§ Your objective: Copy out every line from the one containing "965x466 pixels." down to the one containing "Select the Zoom", both included, keeping each line unchanged.

── Supplied records ──

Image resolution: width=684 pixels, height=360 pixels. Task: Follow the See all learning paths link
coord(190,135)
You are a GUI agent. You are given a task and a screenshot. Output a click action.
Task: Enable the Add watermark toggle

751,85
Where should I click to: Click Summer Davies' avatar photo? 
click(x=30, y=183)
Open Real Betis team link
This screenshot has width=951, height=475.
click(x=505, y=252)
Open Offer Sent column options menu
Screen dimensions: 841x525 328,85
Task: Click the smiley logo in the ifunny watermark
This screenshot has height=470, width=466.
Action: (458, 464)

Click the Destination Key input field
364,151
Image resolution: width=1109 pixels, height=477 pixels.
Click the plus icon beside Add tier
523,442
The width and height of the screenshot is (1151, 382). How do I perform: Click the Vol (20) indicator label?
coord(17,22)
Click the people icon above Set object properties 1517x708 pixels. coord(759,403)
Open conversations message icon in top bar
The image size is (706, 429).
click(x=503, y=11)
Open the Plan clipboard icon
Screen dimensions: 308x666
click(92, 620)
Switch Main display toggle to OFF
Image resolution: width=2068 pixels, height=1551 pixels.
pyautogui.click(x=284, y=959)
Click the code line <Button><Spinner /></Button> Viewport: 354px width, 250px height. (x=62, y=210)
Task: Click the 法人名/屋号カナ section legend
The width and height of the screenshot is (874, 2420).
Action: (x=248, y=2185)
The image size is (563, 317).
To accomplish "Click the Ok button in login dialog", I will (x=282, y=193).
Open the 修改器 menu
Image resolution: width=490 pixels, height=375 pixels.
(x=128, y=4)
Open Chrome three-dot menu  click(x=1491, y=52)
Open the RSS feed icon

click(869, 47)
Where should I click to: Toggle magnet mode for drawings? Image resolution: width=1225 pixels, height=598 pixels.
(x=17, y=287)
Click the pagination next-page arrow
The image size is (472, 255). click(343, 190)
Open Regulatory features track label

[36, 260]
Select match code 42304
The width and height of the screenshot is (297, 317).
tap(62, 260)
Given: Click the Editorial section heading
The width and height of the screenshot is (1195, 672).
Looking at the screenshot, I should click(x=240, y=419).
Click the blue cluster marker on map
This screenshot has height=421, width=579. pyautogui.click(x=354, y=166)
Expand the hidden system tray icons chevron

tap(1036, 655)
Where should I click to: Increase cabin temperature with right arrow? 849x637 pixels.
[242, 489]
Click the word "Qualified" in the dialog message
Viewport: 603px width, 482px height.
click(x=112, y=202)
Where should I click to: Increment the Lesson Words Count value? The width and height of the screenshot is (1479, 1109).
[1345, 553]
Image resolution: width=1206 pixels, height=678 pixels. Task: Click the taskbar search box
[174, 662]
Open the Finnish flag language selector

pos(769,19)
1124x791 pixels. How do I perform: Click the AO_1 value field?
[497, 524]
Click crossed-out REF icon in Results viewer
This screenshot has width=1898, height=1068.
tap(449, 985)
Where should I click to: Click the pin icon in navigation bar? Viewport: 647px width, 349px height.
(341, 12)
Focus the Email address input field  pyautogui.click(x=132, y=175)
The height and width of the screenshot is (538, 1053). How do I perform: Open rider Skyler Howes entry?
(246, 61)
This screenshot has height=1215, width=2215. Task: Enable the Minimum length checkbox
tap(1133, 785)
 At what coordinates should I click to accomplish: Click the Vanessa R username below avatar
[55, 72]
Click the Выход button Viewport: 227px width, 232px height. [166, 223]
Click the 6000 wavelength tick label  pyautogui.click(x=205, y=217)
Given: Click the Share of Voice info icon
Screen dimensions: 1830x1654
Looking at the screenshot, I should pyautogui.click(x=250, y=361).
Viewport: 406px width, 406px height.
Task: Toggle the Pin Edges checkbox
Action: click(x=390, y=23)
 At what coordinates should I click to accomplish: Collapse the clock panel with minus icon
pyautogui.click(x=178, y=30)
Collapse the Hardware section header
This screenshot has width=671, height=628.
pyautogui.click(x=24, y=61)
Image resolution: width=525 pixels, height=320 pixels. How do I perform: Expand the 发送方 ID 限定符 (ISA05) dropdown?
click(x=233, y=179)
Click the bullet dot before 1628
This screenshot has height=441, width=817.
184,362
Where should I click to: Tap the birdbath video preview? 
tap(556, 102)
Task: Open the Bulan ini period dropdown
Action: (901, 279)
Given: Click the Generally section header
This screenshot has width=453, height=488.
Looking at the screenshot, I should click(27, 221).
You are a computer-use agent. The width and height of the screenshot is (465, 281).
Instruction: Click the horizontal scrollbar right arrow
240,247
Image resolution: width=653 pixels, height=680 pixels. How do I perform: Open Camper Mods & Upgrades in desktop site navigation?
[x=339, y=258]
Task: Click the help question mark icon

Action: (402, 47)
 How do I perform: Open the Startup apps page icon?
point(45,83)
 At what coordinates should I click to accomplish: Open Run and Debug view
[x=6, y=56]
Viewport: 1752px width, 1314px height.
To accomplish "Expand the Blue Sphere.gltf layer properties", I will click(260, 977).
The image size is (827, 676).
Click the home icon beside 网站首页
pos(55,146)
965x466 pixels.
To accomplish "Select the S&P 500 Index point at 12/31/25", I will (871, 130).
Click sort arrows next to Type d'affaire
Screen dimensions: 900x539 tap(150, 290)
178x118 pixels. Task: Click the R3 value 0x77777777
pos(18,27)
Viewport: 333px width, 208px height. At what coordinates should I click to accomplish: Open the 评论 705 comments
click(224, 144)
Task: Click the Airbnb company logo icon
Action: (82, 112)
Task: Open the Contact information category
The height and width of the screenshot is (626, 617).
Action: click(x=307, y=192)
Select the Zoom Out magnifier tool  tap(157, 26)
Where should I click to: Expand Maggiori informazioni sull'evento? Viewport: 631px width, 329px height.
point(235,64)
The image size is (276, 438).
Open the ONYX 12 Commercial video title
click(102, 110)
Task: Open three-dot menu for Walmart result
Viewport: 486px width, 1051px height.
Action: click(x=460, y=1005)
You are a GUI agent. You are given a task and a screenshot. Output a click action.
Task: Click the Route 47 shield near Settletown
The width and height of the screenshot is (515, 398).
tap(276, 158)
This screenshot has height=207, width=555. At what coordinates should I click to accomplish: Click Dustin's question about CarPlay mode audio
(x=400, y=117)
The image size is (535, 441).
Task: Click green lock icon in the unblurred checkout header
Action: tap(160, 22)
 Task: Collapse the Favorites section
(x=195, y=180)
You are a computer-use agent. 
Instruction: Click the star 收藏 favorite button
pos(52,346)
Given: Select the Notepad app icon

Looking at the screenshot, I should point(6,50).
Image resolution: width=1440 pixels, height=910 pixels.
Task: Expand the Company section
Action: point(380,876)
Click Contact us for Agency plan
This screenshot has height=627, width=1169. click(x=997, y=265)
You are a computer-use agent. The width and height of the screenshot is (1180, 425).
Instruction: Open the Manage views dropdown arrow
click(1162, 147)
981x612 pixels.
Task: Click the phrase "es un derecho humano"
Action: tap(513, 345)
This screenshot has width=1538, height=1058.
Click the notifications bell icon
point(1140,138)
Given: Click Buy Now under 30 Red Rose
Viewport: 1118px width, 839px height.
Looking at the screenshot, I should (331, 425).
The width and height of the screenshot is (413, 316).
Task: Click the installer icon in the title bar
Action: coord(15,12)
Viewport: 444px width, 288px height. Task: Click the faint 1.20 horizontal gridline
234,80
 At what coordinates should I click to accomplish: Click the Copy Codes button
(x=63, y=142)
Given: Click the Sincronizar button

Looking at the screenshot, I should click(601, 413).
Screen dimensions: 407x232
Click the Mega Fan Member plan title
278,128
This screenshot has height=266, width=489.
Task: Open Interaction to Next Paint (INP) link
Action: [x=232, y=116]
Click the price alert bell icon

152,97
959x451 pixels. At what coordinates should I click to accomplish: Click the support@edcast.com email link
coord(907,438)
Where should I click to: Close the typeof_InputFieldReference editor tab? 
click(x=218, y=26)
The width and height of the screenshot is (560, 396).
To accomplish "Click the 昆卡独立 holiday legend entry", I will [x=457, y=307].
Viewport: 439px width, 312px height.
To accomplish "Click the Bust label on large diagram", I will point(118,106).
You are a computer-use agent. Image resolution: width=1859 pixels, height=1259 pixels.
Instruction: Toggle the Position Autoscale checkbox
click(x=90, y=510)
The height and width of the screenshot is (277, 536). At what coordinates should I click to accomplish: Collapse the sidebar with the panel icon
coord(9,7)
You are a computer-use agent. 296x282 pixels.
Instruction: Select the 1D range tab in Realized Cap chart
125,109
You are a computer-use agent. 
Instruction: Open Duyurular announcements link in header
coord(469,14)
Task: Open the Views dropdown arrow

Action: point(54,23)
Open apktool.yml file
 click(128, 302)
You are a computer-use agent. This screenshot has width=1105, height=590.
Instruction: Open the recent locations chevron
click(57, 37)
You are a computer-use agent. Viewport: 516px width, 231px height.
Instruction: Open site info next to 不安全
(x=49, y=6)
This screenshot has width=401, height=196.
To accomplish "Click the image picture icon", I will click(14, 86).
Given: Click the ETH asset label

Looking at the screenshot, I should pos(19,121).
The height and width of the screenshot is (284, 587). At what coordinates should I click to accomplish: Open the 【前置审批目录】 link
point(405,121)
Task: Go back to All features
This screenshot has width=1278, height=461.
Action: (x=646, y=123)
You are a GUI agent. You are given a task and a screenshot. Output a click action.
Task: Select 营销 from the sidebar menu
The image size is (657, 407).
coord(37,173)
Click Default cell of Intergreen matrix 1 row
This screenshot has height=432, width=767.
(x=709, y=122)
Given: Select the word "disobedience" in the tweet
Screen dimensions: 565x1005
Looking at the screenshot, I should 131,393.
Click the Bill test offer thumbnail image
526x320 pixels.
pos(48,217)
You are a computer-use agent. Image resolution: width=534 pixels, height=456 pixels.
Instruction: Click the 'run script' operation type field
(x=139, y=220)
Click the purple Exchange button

───

§ Problem solution:
965x466 pixels.
To accomplish "Select the S&P 500 Index point at 12/31/25", I will (871, 130).
Click sort arrows next to Type d'affaire
Screen dimensions: 900x539 tap(150, 290)
178x118 pixels. Task: Click the R3 value 0x77777777
pos(18,27)
Viewport: 333px width, 208px height. At what coordinates should I click to accomplish: Open the 评论 705 comments
click(224, 144)
Task: Click the Airbnb company logo icon
Action: (82, 112)
Task: Open the Contact information category
The height and width of the screenshot is (626, 617).
Action: click(x=307, y=192)
Select the Zoom Out magnifier tool  tap(157, 26)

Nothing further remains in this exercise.